20. Juli 2023, 16:11 Uhr

Ein Freizeitangebot für alle Altersgruppen und am besten mitten in der Stadt: Das wollte Limbach-Oberfrohna ursprünglich im Winter mit einer Eisbahn bieten. Doch stattdessen wurde es eine Rollschuhbahn im Sommer. Bis Mitte August können die Besucher und Besucherinnen täglich durch die Innenstadt rollen.

Lotta und Louis, die Kinder von Anja Großer sind sportlich sehr aktiv und toben sich an diesem Tag auf der Rollschuhbahn in Limbach-Oberfrohna aus. Bildrechte: MDR/Anett Linke

Mutter Anja Großer aus Niederfrohna ist zum ersten Mal mit ihren sieben Jahre alten Zwillingen Lotta und Louis auf der Rollschuhbahn in Limbach-Oberfrohna. "Wir waren gestern schon mal gucken. Heute probieren wir es aus", erzählt sie. Weil das Fußballtraining in den Sommerferien ausfalle, bräuchten ihre sportlich aktiven Kinder einen Ausgleich. "Wir probieren jeden Tag etwas anderes aus. Dafür ist die Rollschuhbahn super", findet Mama Großer. Sie selbst lässt aber lieber die Sandaletten an.

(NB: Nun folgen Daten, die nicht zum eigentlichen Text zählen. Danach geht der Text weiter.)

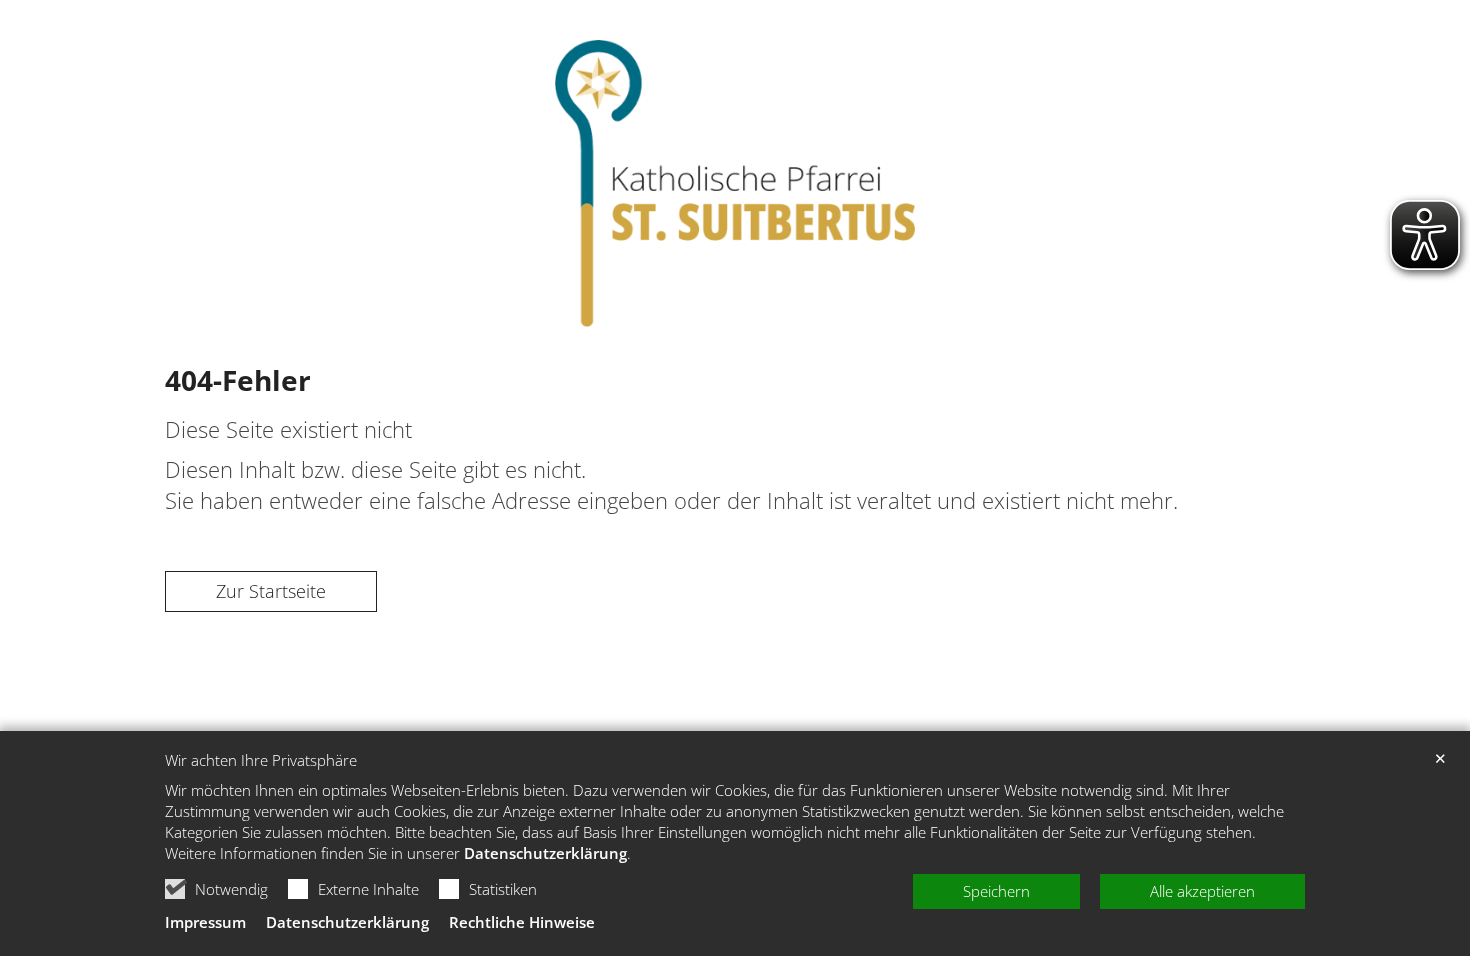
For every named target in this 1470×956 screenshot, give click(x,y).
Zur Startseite (271, 591)
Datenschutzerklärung (545, 853)
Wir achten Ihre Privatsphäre (261, 760)
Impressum (205, 922)
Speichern (996, 891)
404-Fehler (238, 380)
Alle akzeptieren (1202, 891)
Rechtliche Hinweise (522, 922)
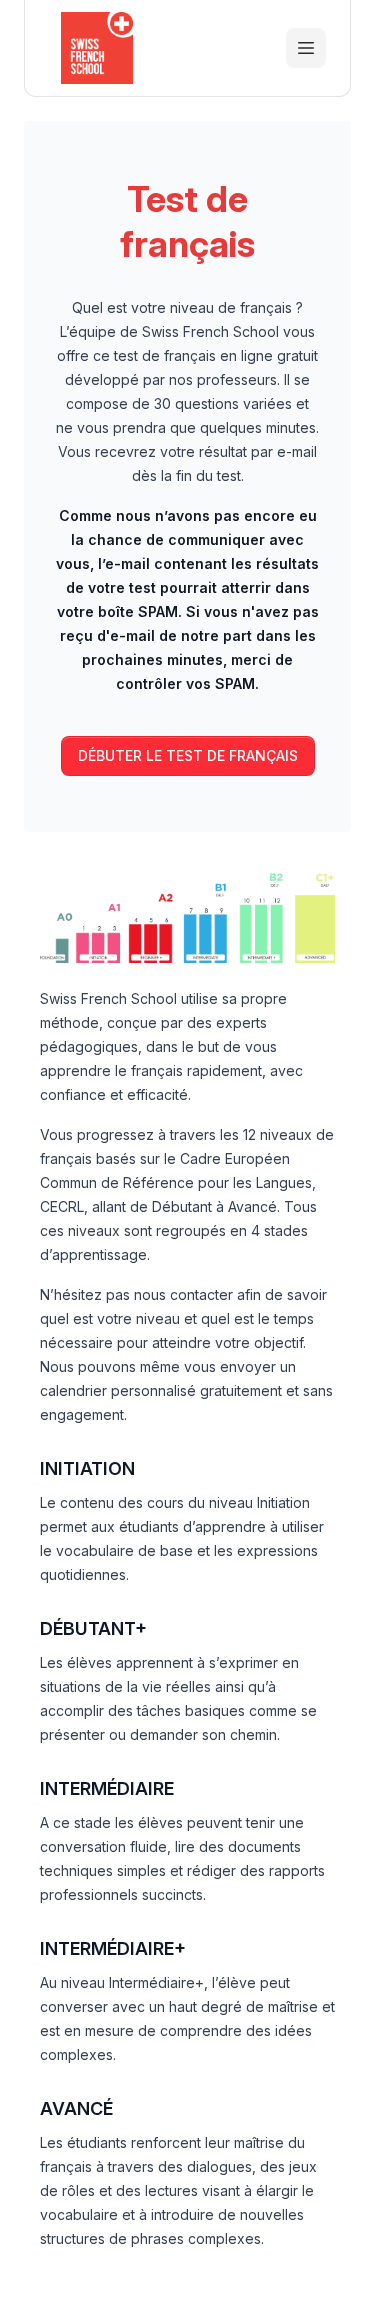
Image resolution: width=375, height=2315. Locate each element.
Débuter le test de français (188, 755)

Von der Eislauf- zur Rollschuhbahn

Doch wie kommt man als Stadt auf die Idee, eine Rollschuhbahn auf einen zentralen Platz in der Innenstadt aufzubauen? "Die ursprüngliche Idee war eine Eislaufbahn", erzählt der Bürgermeister von Limbach-Oberfrohna, Robert Volkmann (parteilos). "Wir hatten uns aber wahrscheinlich nicht den richtigen Zeitpunkt für diese Idee ausgesucht." Die Corona-Pandemie und die Energiekrise verhinderten eine Umsetzung. Aber die Idee ließ die Stadt nicht los. "Es war schnell klar: Es muss im Sommer sein, es darf nicht so viel Strom verbrauchen und muss trotzdem Spaß machen", erklärt Volkmann.

Andreas Engert betreibt die Rollschuhbahn. Er lieferte dann die passende Idee. Normalerweise ist er mit Eislaufbahnen im Winter an verschiedenen Standorten in Sachsen präsent. "Die Rollschuhbahn ist eine gute Alternative", sagt er. "Sie ist ähnlich vom Design. Sie hat einen flachen Boden und man hat keine Energiekosten." Der einzige Unterschied wäre, dass der Boden nicht mit Wasser geflutet und gefroren werde.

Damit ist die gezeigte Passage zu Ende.